If a line in the records below contains the word "three", copy it out.

Records supplied:

·····

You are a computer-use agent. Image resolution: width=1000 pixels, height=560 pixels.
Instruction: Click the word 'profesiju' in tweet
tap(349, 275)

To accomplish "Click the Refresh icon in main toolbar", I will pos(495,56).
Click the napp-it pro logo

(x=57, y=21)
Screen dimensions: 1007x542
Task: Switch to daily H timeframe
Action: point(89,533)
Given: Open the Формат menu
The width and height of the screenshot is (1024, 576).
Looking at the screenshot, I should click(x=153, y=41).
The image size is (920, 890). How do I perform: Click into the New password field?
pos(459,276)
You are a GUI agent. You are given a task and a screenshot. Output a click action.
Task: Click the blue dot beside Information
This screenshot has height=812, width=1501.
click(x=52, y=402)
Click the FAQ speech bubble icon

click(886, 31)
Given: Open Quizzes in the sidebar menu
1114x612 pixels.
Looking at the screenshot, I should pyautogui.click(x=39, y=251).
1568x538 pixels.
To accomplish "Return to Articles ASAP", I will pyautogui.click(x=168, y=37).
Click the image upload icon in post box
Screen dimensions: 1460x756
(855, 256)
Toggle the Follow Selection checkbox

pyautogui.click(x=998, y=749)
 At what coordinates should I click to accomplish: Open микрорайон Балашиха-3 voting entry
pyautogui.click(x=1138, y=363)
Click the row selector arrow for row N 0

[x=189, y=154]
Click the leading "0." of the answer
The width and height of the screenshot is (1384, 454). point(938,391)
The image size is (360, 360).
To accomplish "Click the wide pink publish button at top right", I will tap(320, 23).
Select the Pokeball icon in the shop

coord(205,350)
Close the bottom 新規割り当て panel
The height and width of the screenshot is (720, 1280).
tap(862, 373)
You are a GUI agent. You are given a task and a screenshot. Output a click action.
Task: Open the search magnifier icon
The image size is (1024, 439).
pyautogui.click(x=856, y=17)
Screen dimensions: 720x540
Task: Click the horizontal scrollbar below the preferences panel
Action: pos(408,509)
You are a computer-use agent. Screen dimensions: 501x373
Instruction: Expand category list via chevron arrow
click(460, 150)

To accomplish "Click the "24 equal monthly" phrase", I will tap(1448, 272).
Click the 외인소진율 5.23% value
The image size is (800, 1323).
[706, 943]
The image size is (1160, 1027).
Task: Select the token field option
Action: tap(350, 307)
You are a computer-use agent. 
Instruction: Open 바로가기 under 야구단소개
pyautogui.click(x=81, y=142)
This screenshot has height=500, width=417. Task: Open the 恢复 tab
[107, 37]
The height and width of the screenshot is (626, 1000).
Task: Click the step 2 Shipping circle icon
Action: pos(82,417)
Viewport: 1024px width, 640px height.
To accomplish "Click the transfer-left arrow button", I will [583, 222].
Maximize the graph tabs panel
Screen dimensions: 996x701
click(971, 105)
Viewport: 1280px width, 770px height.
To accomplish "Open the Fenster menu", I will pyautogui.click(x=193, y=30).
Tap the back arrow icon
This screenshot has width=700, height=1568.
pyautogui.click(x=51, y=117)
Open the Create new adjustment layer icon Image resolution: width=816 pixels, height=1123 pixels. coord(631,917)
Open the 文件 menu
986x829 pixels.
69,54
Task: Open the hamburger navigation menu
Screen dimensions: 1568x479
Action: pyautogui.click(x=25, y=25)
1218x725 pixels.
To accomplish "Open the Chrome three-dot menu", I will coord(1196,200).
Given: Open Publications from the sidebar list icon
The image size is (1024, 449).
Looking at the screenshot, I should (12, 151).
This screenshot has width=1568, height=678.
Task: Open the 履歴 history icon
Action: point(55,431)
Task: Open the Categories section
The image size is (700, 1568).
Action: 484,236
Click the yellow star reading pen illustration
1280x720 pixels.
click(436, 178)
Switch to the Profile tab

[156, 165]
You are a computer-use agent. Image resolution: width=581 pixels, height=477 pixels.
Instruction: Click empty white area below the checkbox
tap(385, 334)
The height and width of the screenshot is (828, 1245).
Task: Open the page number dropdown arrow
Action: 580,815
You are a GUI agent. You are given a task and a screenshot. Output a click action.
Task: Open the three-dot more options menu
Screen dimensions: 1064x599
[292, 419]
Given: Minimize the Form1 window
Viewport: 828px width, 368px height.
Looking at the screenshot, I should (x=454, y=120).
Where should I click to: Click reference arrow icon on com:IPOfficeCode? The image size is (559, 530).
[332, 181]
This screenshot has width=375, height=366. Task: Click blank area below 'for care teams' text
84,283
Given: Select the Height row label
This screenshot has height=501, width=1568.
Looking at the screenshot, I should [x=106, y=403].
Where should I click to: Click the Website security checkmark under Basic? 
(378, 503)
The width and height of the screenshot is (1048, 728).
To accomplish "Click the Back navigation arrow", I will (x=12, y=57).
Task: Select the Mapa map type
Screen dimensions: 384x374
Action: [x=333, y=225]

·····

Result of this task:
To accomplish "Open the Chrome three-dot menu", I will coord(1196,200).
Task: Open the three-dot more options menu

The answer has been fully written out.